My secret fantasy is to live in Paris – Brexit permitting – so the purpose of my visit was a recce as well as the blockbusting de Staël and Van Gogh shows. I blame Laure de Gramont. For several years she’s been sending me her Paris Diary, which begins charmingly: ‘Here is my morning call to my best friends.’ Thousands have asked to be subscribed as it’s an invaluable insider’s guide to everything from galleries to golf and Laure’s impeccable eye and pen travels way beyond Paris. When I went to have tea with her, she insisted I had to be in the 1er or 2ème arrondissements so I could walk my dog in the Tuileries. Well, if anyone reading this wants to do a house swap, I can offer a peasant farmhouse on Exmoor two miles from Tarmac or a shabby Notting Hill residence. If your Parisian apartment is truly out of this world – and you also have a villa in the south or a chalet in the mountains – I am prepared to make a grand exception. You can have the run of both my properties.

The museum city is polishing itself up in time for the Olympics. The padlocks have been cut off the bridges, the homeless have been removed from doorways, and it’s a race against time to reopen a restored Notre-Dame five years after the fire for the Games. We were in a taxi wheeling around the Place de la Concorde admiring the scenery when my brother-in-law James said: ‘Paris – the city that kept its monuments but lost its soul.’ We hung left over the bridge, skimmed the Musée d’Orsay, the art shop Sennelier with its edibly fat and oily pastels, the boutiques selling man-bags, and then plunged into the Latin Quarter. ‘Paris is a girl sitting in a café,’ said my husband, Ivo, as we crawled down the Rue de Seine to our hotel, La Louisiane. ‘And London is a man in a pub with a pint of beer,’ James added.

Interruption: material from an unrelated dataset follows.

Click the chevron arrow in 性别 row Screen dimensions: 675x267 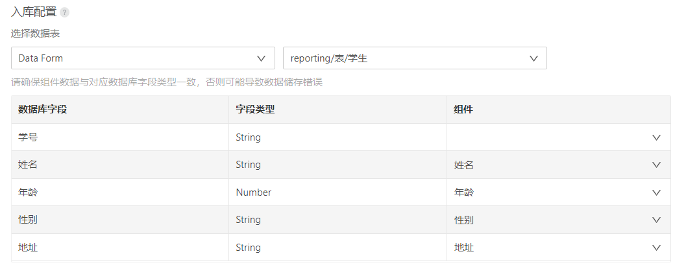click(x=656, y=220)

We were stunned by the beauty but winded by the prices. I almost wished at Lapérouse that the waiters did that thing of handing the priced menu to the chaps, so I couldn’t see that seasonal vegetables cost €38 and a mesclun salad €28. The most expensive bottle of wine was €27,000, a reminder that the rich are always with us. Over pre-dinner cocktails my friend Fabrice Gaignault, the writer, revealed that there were private rooms at the fabled establishment (where Edward VII, Proust and Colette all dined, if not together). These snuggeries each have tables for two and a chaise longue. ‘And there are still the scratches on the ceiling,’ Fabrice continued over his Moscow Mule in a bronze beaker, ‘where the… women who had just been given diamonds by their admirers were testing the hardness of the stones.’ When I asked him to take me to one of these bordels – to examine the ceiling! – all the private rooms were occupied. Well, they do call Paris the City of Love.